The core event dominating last week's market action was the ongoing US-Iran conflict, which entered its fifth week with significant overnight escalation. Houthi rebels launched their first ballistic missile toward Israel from Yemen, and Iranian strikes on Saudi Arabia's Prince Sultan Air Base wounded more than two dozen US service members. US Vice President Vance stated that the war will continue 'a little while longer.' Trump's April 6 deadline for Iran to reopen the Strait of Hormuz is approaching, with both sides' positions becoming more entrenched compared to the previous week [1].
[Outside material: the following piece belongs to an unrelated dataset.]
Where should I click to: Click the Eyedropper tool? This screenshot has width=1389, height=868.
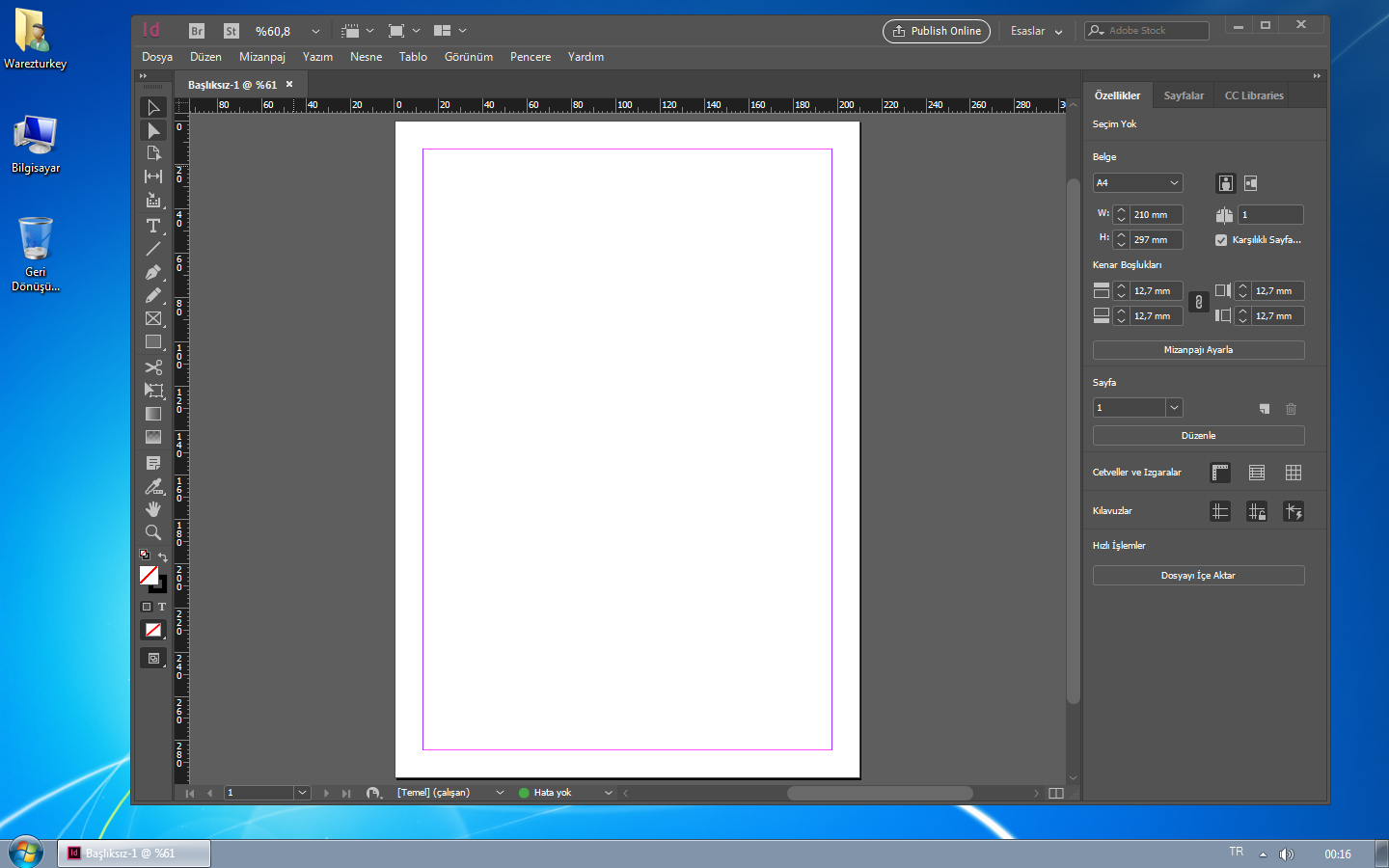pos(152,486)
A Trump social media post about 'productive talks' initially triggered a sharp Monday reversal, but Iran denied the claims, leading markets to reprice higher on geopolitical safe-haven demand and strong domestic economic data. Manufacturing PMI exceeded forecasts, Unit Labor Costs printed at more than twice consensus, and Michigan inflation expectations rose to 3.8%, reinforcing the Fed-hold narrative [1].
At the Friday close, the US Dollar Index (DXY) traded near 100.19, marking its best weekly close in months and decisively above the 100.00 handle. Gold stabilized around $4,493 after a sharp selloff from early-March highs near $5,200. The S&P 500 closed near 6,354, pressured by rising Treasury yields and growing stagflation anxiety that is now affecting the bond market. WTI crude traded near $98.70 at the Friday close, with a caution to verify the Sunday open due to weekend escalation. Bitcoin held at $66,520 on the Sunday morning open [1].
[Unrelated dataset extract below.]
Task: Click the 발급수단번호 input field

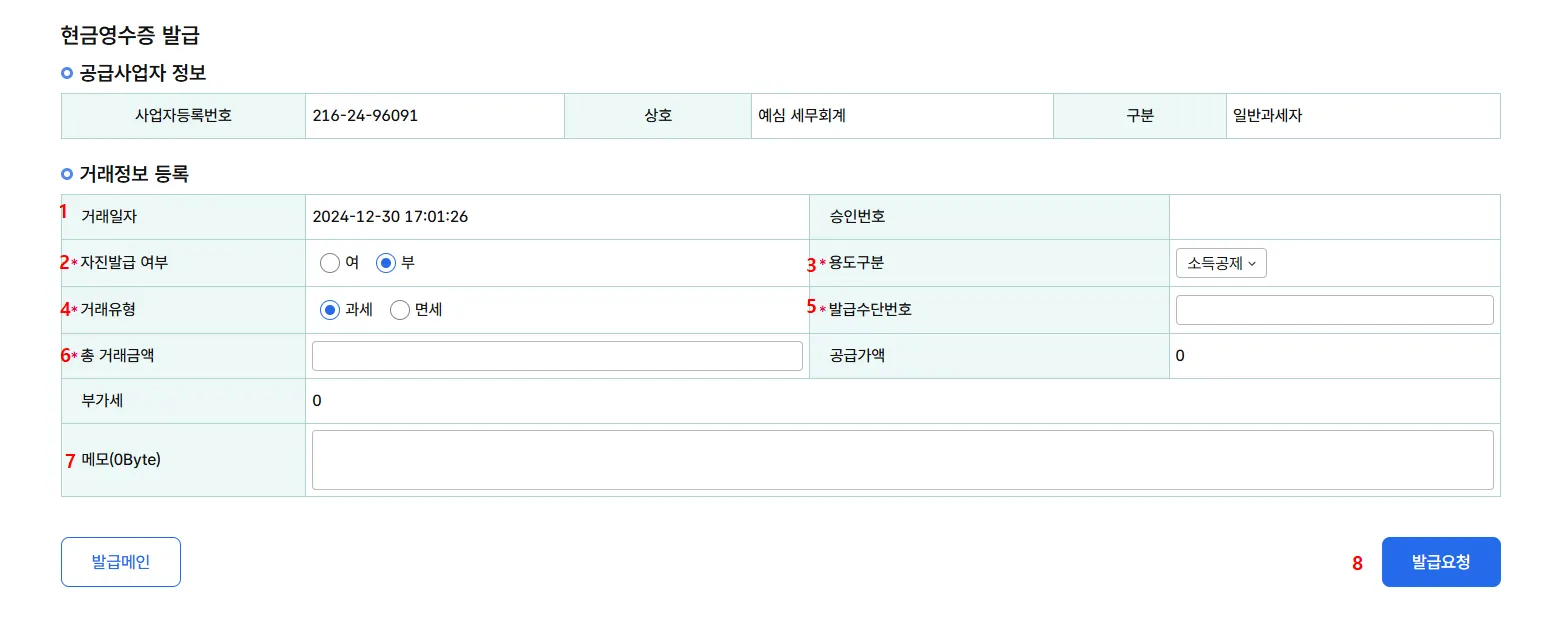Action: click(x=1334, y=310)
The combination of escalating geopolitical tensions and strong inflationary data has locked in expectations that the Federal Reserve will hold rates steady, further fueling safe-haven flows and increasing volatility across asset classes. The market is closely watching the approaching Iran deadline and ongoing conflict for further direction [1].
CONCLUSION
Escalating US-Iran tensions and strong inflation data have driven safe-haven demand, pushing the US Dollar Index to multi-month highs and pressuring equities. With the Fed expected to hold rates and the Iran deadline looming, markets remain highly sensitive to further geopolitical developments and economic releases.